A walk-through of cost computation, gradient descent, and regularization using Boston Housing dataset
Linear Regression seems old and naive when Large Language Models (LLMs) dominate people’s attention through their sophistication recently. Is there still a point of understanding it?
My answer is “Yes”, because it’s a building block of more complex models, including LLMs.
Creating a Linear Regression model can be as easy as running 3 lines of code:
from sklearn.linear_model import LinearRegression
regressor = LinearRegression()
regressor.fit(X_train, y_train)
However, this doesn’t show us the structure of the model. To produce optimal modeling results, we need to understand what goes on behind the scenes. In this article, I’ll break down the process of implementing Linear Regression in Python using a simple dataset known as “Boston Housing”, step by step.
What is Linear Regression
Linear — when plotted in a 2-dimensional space, if the dots showing the relationship of predictor x and predicted variable y scatter along a straight line, then we think this relationship can be represented by this line.
Regression — a statistical method for estimating the relationship between one or more predictors (independent variables) and a predicted (dependent variable).
Linear Regression describes the predicted variable as a linear combination of the predictors. The line that abstracts this relationship is called line of best fit, see the red straight line in the below figure as an example.
Data Description
To keep our goal focused on illustrating the Linear Regression steps in Python, I picked the Boston Housing dataset, which is:
- Small — makes debugging easy
- Simple — so we spend less time in understanding the data or feature engineering
- Clean — requires minimum data cleaning
The dataset was first curated in Harrison and Rubinfeld’s (1978) study of Hedonic Housing Prices. It originally has:
- 13 predictors — including demographic attributes, environmental attributes, and economics attributes
– CRIM — per capita crime rate by town
– ZN — proportion of residential land zoned for lots over 25,000 sq.ft.

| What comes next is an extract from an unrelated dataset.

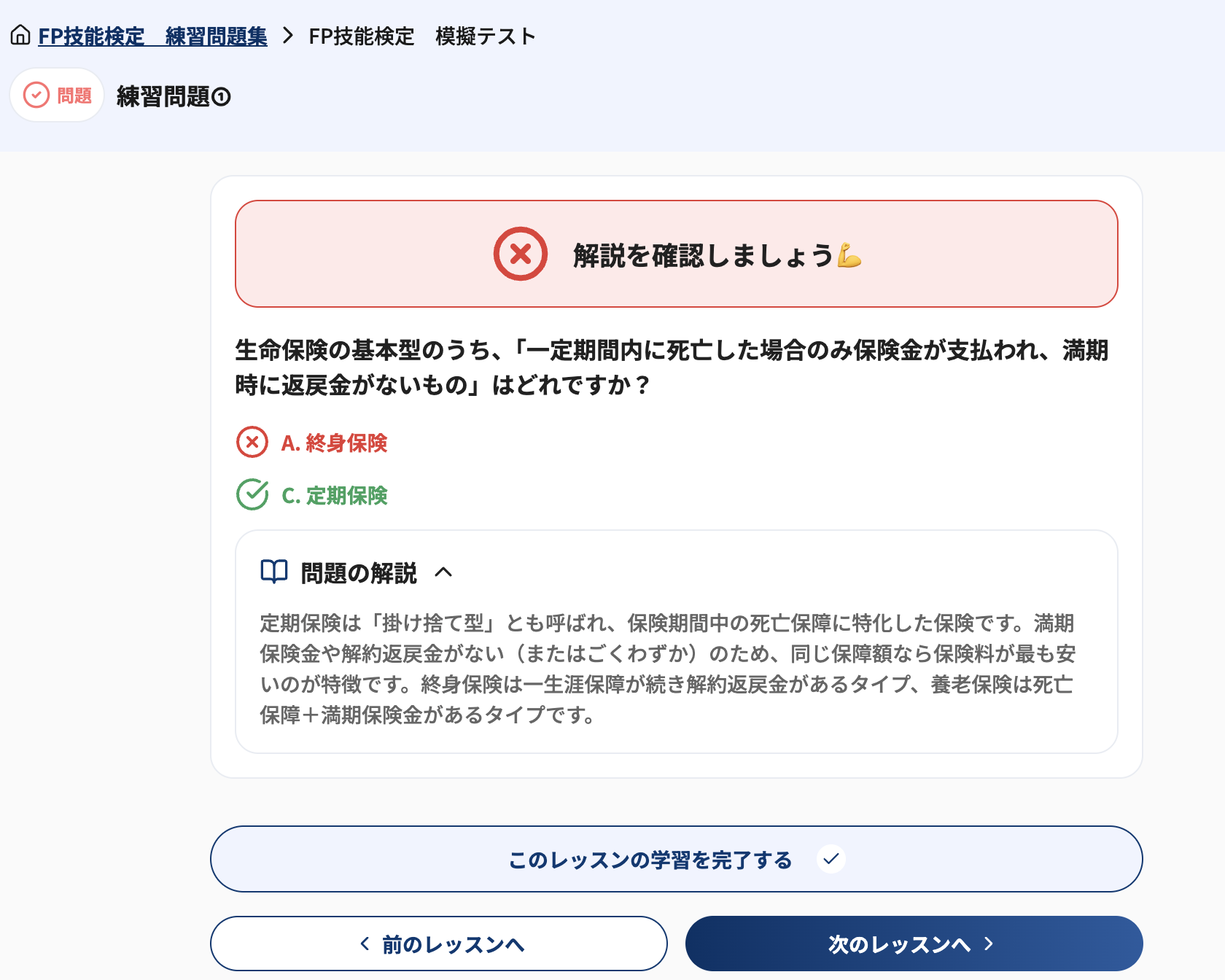Click the breadcrumb separator chevron

click(x=288, y=35)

– INDUS — proportion of non-retail business acres per town.
– CHAS — Charles River dummy variable (1 if tract bounds river; 0 otherwise)
– NOX — nitric oxides concentration (parts per 10 million)

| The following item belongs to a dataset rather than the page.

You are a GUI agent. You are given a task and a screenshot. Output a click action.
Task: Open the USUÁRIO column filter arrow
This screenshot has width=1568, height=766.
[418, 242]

– RM — average number of rooms per dwelling
– AGE — proportion of owner-occupied units built prior to 1940
– DIS — weighted distances to five Boston employment centres
– RAD — index of accessibility to radial highways
– TAX — full-value property-tax rate per $10,000
– PTRATIO — pupil-teacher ratio by town
– LSTAT — % lower status of the population
- 1 target (with variable name “MEDV”) — median value of owner-occupied homes in $1000’s, at a specific location
You can download the raw data here.
Load data into Python using pandas:
import pandas as pd
# Load data
data = pd.read_excel("Boston_Housing.xlsx")
See the dataset’s number of rows (observations) and columns (variables):
data.shape
# (506, 14)
The modeling problem of our exercise is: given the attributes of a location, try to predict the median housing price of this location.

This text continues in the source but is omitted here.